To establish its confidence conditions, HOME estimates sampling density by leveraging the perf counter mem\_inst\_retired.any, as described in Section 4.1. By combining sampling density metrics with empirically validated thresholds, HOME ensures reliable modeling of memory hierarchy contention metrics for a diverse range of applications.

4.2.1 L2 Cache. At higher levels of the memory hierarchy, such as the L2 cache, frequent memory accesses naturally result in robust sampling densities, improving reliability for whole-application-level or larger-function-level analysis. Thanks to the law of averages (and pathological cases rendering the L2 ineffective), L2 contention metrics are statistically accurate even if sampling density dips slightly below optimal levels. This makes analysis at the L2 level more resilient to gaps in sampling and extremely effective for evaluating broader workloads with high access rates.
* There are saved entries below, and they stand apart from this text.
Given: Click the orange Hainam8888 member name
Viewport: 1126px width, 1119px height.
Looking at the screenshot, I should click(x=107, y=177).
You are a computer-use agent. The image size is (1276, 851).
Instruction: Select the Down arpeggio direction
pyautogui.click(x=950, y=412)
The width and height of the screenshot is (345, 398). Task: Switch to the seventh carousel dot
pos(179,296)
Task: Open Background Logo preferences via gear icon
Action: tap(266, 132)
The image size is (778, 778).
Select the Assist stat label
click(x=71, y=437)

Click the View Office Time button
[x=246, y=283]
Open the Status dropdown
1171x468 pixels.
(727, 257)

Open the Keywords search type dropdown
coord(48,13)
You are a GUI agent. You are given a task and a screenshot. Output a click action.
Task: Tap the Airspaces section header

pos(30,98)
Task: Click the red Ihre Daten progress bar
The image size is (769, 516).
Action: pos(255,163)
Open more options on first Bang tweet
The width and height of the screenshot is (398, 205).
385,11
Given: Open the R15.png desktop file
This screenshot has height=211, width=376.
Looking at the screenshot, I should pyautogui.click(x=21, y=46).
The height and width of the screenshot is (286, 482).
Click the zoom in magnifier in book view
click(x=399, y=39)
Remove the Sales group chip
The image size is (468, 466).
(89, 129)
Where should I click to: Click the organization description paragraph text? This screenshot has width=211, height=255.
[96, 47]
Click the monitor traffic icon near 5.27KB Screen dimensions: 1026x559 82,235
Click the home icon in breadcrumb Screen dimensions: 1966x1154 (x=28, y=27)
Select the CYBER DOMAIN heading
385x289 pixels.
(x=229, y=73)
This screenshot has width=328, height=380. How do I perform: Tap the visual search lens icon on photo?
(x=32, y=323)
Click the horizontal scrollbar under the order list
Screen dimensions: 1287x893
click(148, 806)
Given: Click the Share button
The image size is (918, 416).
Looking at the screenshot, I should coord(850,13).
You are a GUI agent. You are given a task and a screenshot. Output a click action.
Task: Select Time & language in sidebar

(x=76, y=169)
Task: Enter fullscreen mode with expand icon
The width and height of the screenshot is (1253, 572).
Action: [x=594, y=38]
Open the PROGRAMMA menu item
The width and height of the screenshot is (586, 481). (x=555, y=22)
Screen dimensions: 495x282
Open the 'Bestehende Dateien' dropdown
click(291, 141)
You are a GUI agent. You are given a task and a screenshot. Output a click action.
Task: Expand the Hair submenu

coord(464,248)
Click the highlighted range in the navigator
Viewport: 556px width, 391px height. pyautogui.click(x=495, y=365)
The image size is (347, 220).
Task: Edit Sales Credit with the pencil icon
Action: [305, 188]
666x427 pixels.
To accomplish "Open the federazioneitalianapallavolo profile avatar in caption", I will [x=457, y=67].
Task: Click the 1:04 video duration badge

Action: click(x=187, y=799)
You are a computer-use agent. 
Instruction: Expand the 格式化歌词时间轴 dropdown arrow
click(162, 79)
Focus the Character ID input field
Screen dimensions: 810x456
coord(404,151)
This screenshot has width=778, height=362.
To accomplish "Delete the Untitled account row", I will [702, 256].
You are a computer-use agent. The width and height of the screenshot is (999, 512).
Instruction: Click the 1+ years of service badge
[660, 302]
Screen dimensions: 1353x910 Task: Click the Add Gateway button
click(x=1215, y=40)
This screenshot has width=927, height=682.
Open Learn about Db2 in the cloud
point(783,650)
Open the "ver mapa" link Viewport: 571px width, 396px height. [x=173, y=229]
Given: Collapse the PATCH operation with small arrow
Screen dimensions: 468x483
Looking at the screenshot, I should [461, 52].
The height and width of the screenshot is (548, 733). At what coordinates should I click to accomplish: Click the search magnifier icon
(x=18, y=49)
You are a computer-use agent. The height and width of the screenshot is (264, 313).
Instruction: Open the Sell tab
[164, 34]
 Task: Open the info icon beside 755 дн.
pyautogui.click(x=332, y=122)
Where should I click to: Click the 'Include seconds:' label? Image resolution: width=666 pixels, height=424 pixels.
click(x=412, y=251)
The confidence condition for L2 cache, although arbitrary, our heuristic is shown to be:

Error Rate (L2) < 10% if Sampling Density (L2) > 0.0005 (1)

This condition requires at least 8 samples per 1000 memory access events, ensuring consistent results when modeling contention dynamics at the L2 level. The frequent memory accesses at this level inherently contribute to more statistically valid sampling results, making L2 cache analysis highly reliable across a variety of applications.

4.2.2 L3 Cache (LLC). In contrast, shared caches such as the L3 cache (LLC) experience fewer memory accesses in workloads with limited spatial locality or low access rates. Sparse sampling at this level can result in scenarios where the L3 cache is not sufficiently warmed up during trace collection. This leads to compulsory misses, where every memory access fails to find relevant data in the cache. Our experimentally validated heuristics demonstrate that for reliable modeling of contention, cache warming conditions require that the number of accesses to L3 exceed twice the number of cache lines available to ensure sufficient data population and minimize inaccuracies. The confidence condition for L3 cache is given by:

Error Rate (L3) < 30% if Sampling Density (L3) > 0.001 (2) For warming conditions, the L3 access threshold is:

Accesses (L3) 
$$\geq 2 \times$$
 Cache Lines Available (3)

These conditions are specifically tailored for shared cache levels like LLC, where sparse trace sampling or low workload locality may result in unreliable contention metrics without sufficient warming. Ensuring that enough accesses populate the cache reduces inaccuracies caused by compulsory misses during evaluation.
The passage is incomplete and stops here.